Here are eight things I’ve learned:
1. This is another opportunity to practice faith and trust.
Not every month is a good one, not everything flies upon launch. Sometimes no one clicks on your Facebook ads. Sometimes you wonder if anyone is even reading your blog posts. Sometimes you refresh your inbox every hour and still no new mail comes in.
Over and over, I had to believe in myself, in my product, in God’s plan that I’m on the right path.
There were a lot of temptations to go back to the security of the corporate world but I continually had to have faith and trust that all is unfolding as it should.
2. I had to know why I was doing this.
Early this year, I sat down and did a fear-unblocking exercise. I unpacked all the statements that fear always brought up and checked if they were true. Most of them were not.
I then identified what it was that kept me going through this year: that at the end of my life, I would regret not trying and giving up too soon on my dream.
3. Refine, refine, refine.
I have to keep refining my message so that clients will understand what it is I’m offering, especially in this brand-new industry. Until now, it’s still a work in progress. That’s the way it is and how it should be.
4. Running a business can also be about playing, experimenting and taking risks.
This year, I launched Write Away, the writing and life coaching retreat. I had the nugget of a dream of doing my own retreat three years ago during a yoga one in Bali. This Thursday, I’ll be hosting my own and meeting 12 amazing women who have trusted me with their writing dreams.
I’ll also be self-publishing something special this October. Late this year, I’m also revealing an exciting collaboration.
I realized that I could open my business to other revenue streams that support my life coaching message.
I’m now on the front page of Google when you search for “life coach Philippines.” This time last year, I wouldn’t even have envisioned this happening. I wanted it but didn’t know how to make it happen.
I played, experimented, took steady steps and found ways to make my ideas a reality.
5. Be open to opportunities—and allow them to find you by placing yourself in their path.
Clients have referred me to others. I’ve been asked to speak in companies. I have contributed to websites and been featured in magazines.
One month, as part of my 30-day challenge, I reached out to people everyday—journalists, bloggers, women I wanted to meet, potential clients. It yielded powerful results, where I met other women entrepreneurs, discovered new clients and found opportunities for collaboration.
6. Never stop learning.
From a Mailchimp course to lessons on tarot, it’s been fun to deepen my knowledge about my business and to discover more about what I’m curious about.
7. Gratitude always…
…for the gifts of running my own business, for the opportunities I have made and that have found me, for the trust of my clients, for finding partners I love working with, for support found in unexpected places.
8. It’s the hardest career choice I’ve ever had to make.
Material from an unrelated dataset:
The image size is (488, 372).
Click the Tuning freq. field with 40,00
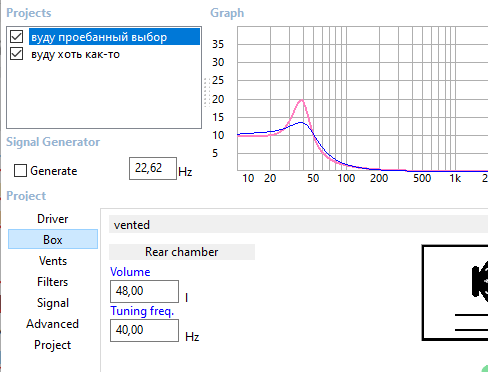144,330
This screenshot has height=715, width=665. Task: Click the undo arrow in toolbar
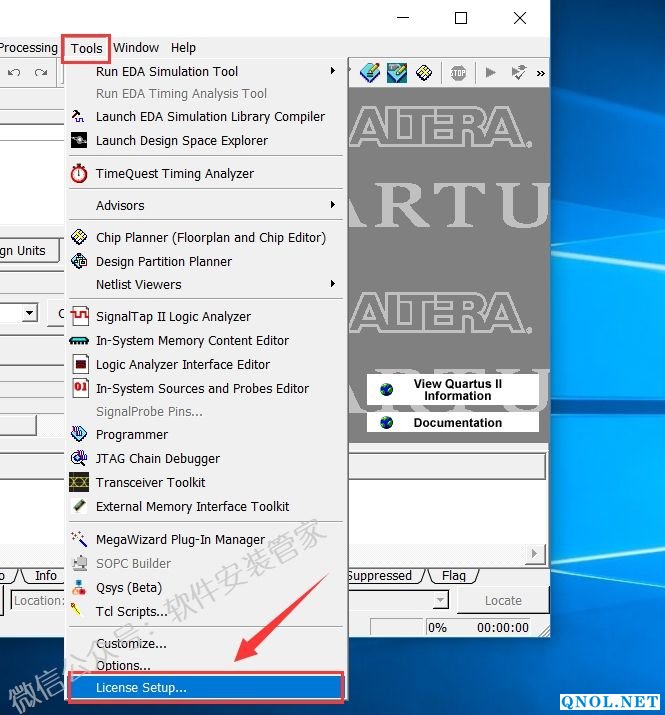(x=14, y=72)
It’s unfamiliar. It’s uncomfortable. It asks for a lot emotionally. It asks me to be humble enough to ask for help, to do things I never had. It asks me to give up ideas about how much money I should be making, what success looks like, what I should have. It discourages me and makes me question my abilities. It makes me doubt if I even know anything, if I can even do this.
And yet, it’s been one of the most fulfilling things I’ve ever done—to make my life an affirmation over and over for this path, to allow my life to reveal new wisdom, to see where this journey of faith and commitment takes me.
If you’ve been reading this blog for a while now, thank you for being here with me, for finding some comfort, inspiration and wisdom from my words and what I’ve gone through. I’m so grateful for you.